So, the key to keeping your data forever is pretty simple: Make multiple copies of it and store them in physically different locations (to prevent lost by disaster), and every couple years take a couple hours out to copy it onto a new physical device (to prevent loss by bit rot or physical format changes).
"Dirty rotten companies shove mp3-camera-gameboy-dildo-phones down our throats every minute of every day. "
I would like to subscribe to your color E-newsletter with stereo screaming and moaning.
Shai Schticks:"You don't make peace with friends, you make peace with enemies"
The reason real ink uses a subtractive color model is because it prints onto a white medium. If you literally had some e-ink that got printed and then removed, that would also be the case.

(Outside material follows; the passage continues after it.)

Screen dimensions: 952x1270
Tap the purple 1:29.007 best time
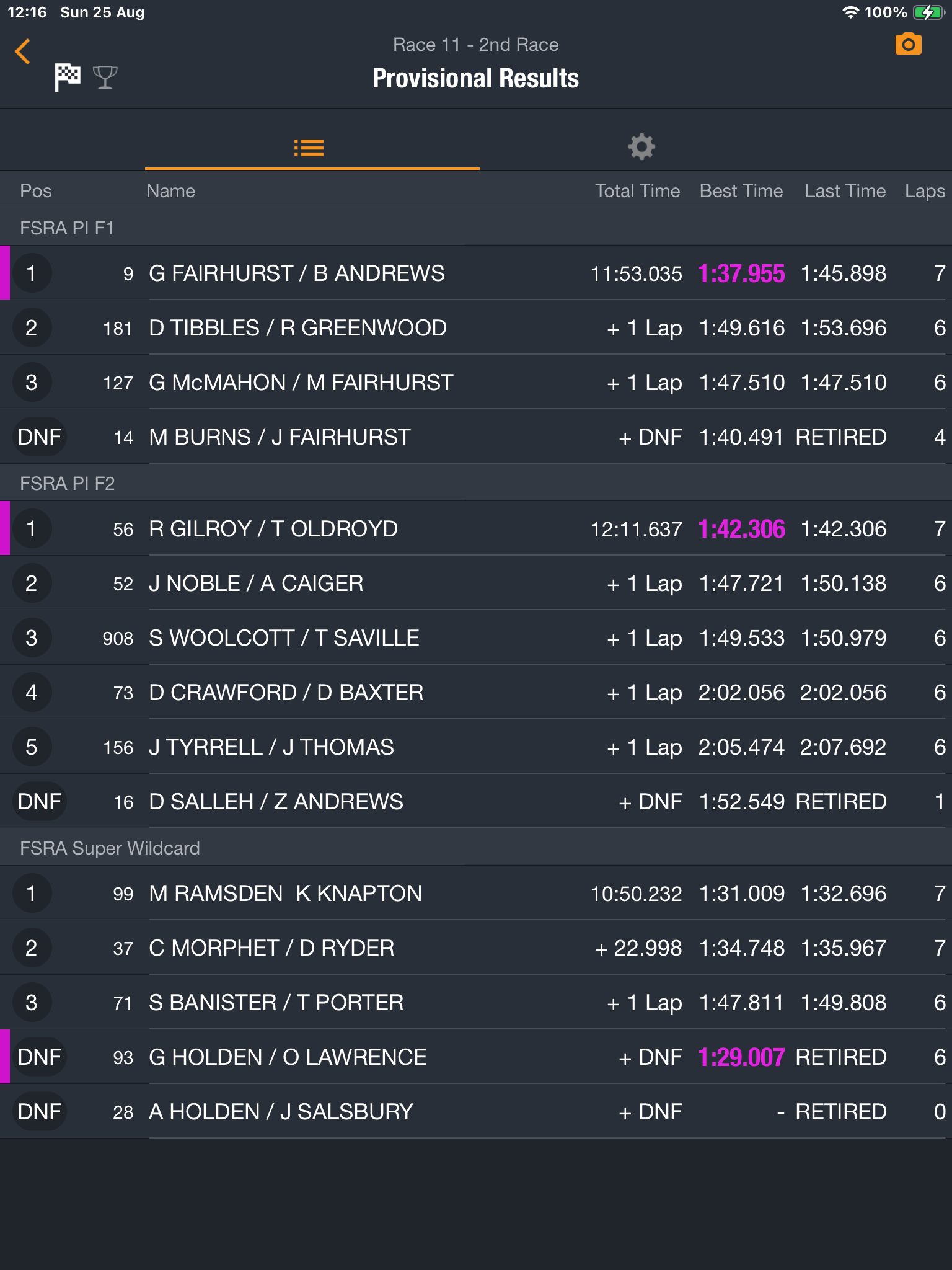(x=741, y=1057)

However, the e-ink systems really just select among a fixed set of available reflectors. They don't add nor subtract from a medium. So the reality is that you could have many different sorts of computed color spaces and you would finally have to map them into this smaller indexed color space, potentially with dithering.
You could imagine a very ordered set of reflectors in RGB, CMYK, or possibly even HSV arrays. Or you could have something much more randomized like film grain, and then a more computationally expensive process to map the desired image field onto this noise field with the best dithering effect possible. (Think noise shaping.)
"5) it sucked when i was telling a guy who just discovered chuck klosterman that he should check out _downtown owl_, because it's a great book and i just finished re-reading it, and i'd loan/give it to him except that it's on my kindle."
Maybe Steam for books.
"6) i don't like there being a record of everything i read on my kindle out there for amazon/_insert random government agency_/etc. to see, but frankly it's not nearly as embarassing/suspicious as the things i look at on my web browser, and i figure someone at my isp is currently being treated to hookers/blow/[hookers & blow] by the nsa in exchange for turning over my browsing records, anyway. i have no illusions of privacy."
Hows that any different than buying hardcover? Unless of course you pay for everything with cash.
"the thing has pros and cons like any other media format. but the last time i moved, i had a truckload of books. literally. a one-ton pickup truck full of books. the idea of being able to read what i want (whenever i want) without acquiring another truckload of physical book-objects is worth the downside to me. and thus i got this kindle. and i like it so far."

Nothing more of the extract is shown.